JORDAN NOF: Yeah, absolutely. I mean, there’s one portfolio company Latch which is a multifamily and a commercial application. It’s a smart lock, and it’s a security platform. Then we’re seeing, there’s obvious implications there on new construction builds, on the multifamily side and single-family homes.
You know, we’re also seeing, I would say, just the way that people are viewing alternative investments relative to a primary residence is really the way that would play out. So you have people that are figuring out ways to gain more exposure. And this is not necessarily companies that are in our portfolio.

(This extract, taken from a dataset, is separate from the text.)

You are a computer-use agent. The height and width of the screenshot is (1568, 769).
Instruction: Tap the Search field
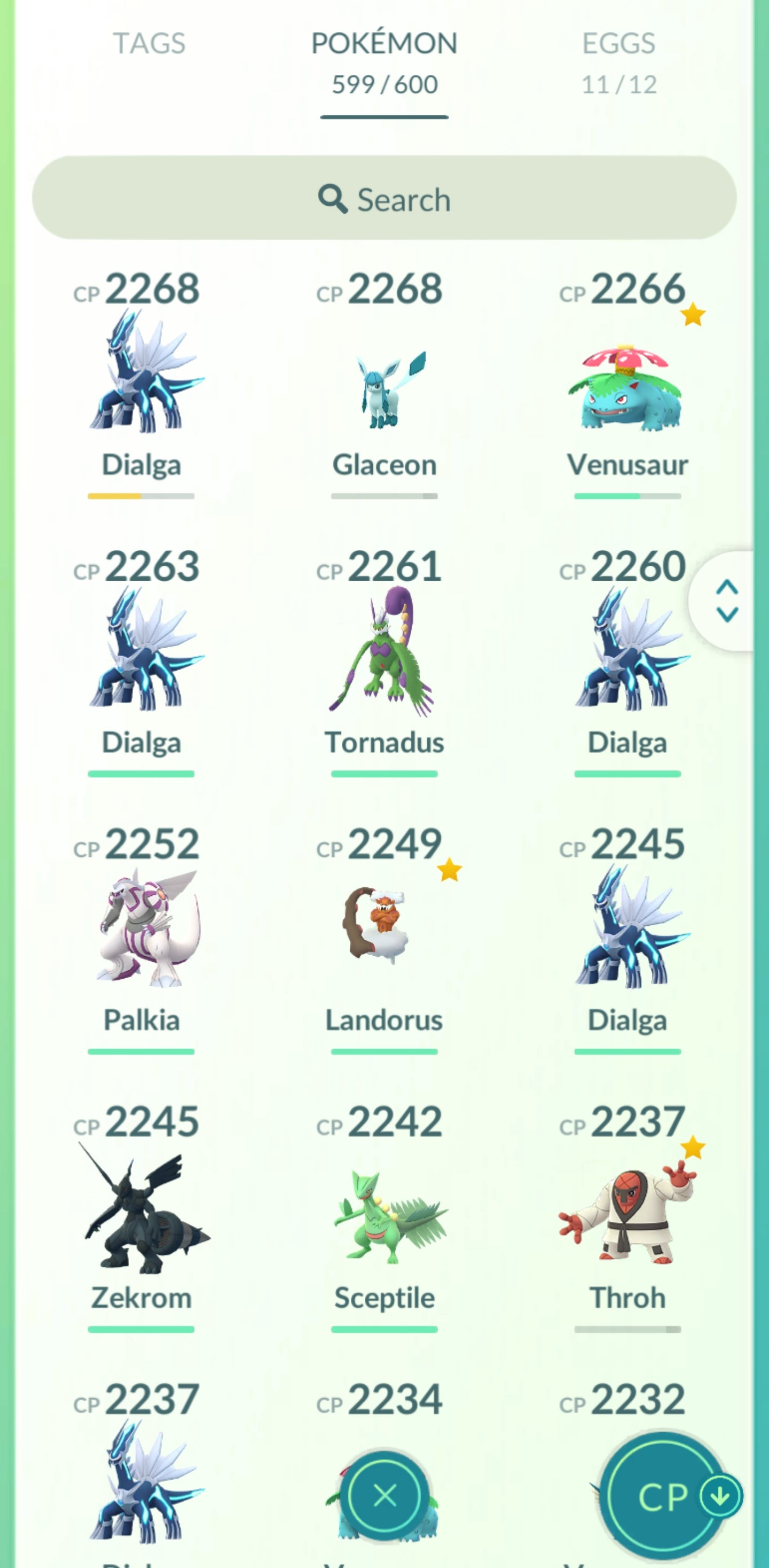pyautogui.click(x=384, y=198)
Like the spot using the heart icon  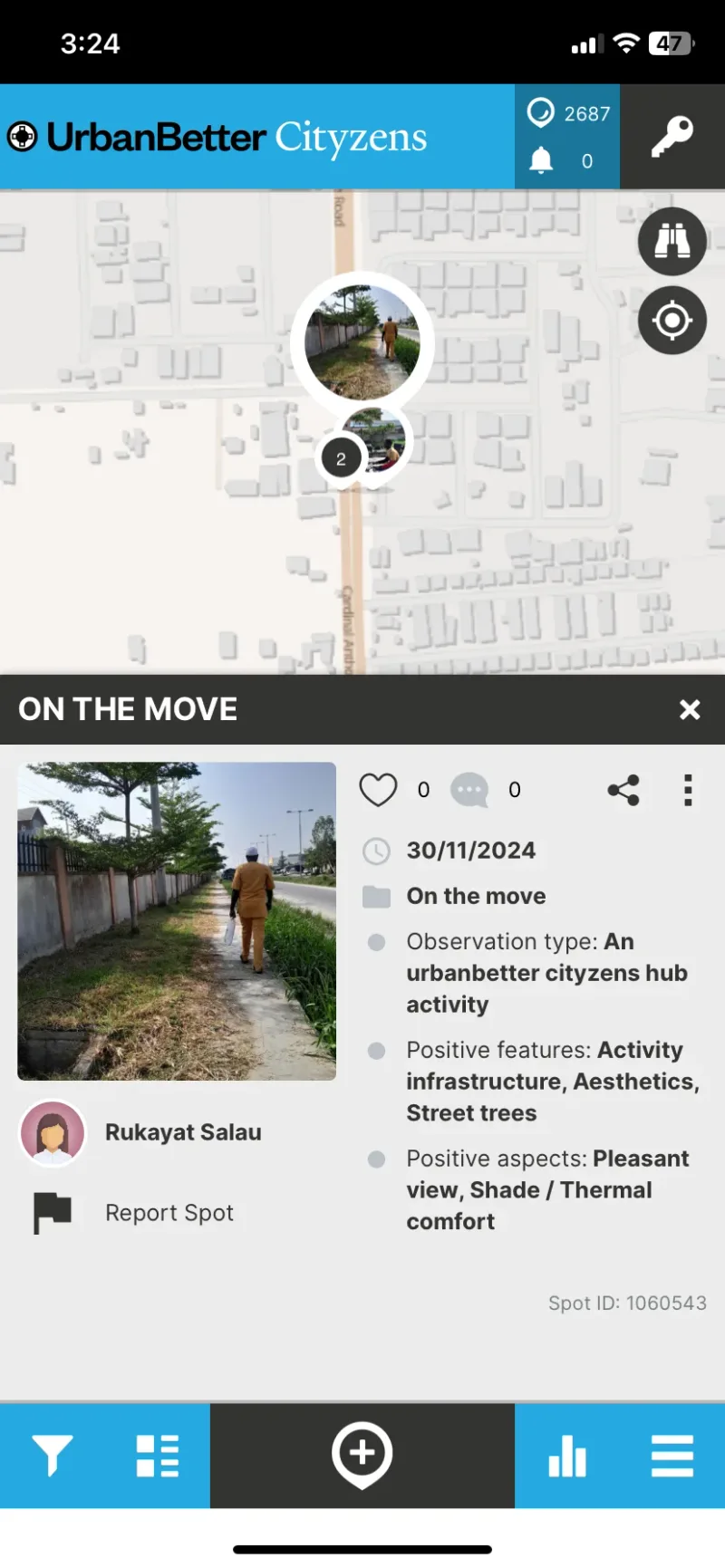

But companies that are out there raising a tremendous amount of money right now are primarily focused around ways to fractionalize ownership of potential summer homes or vacation homes in what, in my opinion and my firm’s opinion, are not the most overeager aspirations to carve up a timeshare and just label it as something differently and put a nice user interface on the website.
We’re looking, typically, to invest a little bit more in companies that have bigger goals such as Coinbase, such as Bird, companies that are looking to really change the way people behave or interact with the ecosystem.
– Jordan, thanks for being here. Jordan Nof is Tusk Venture Partners managing partner and co-founder. Appreciate it.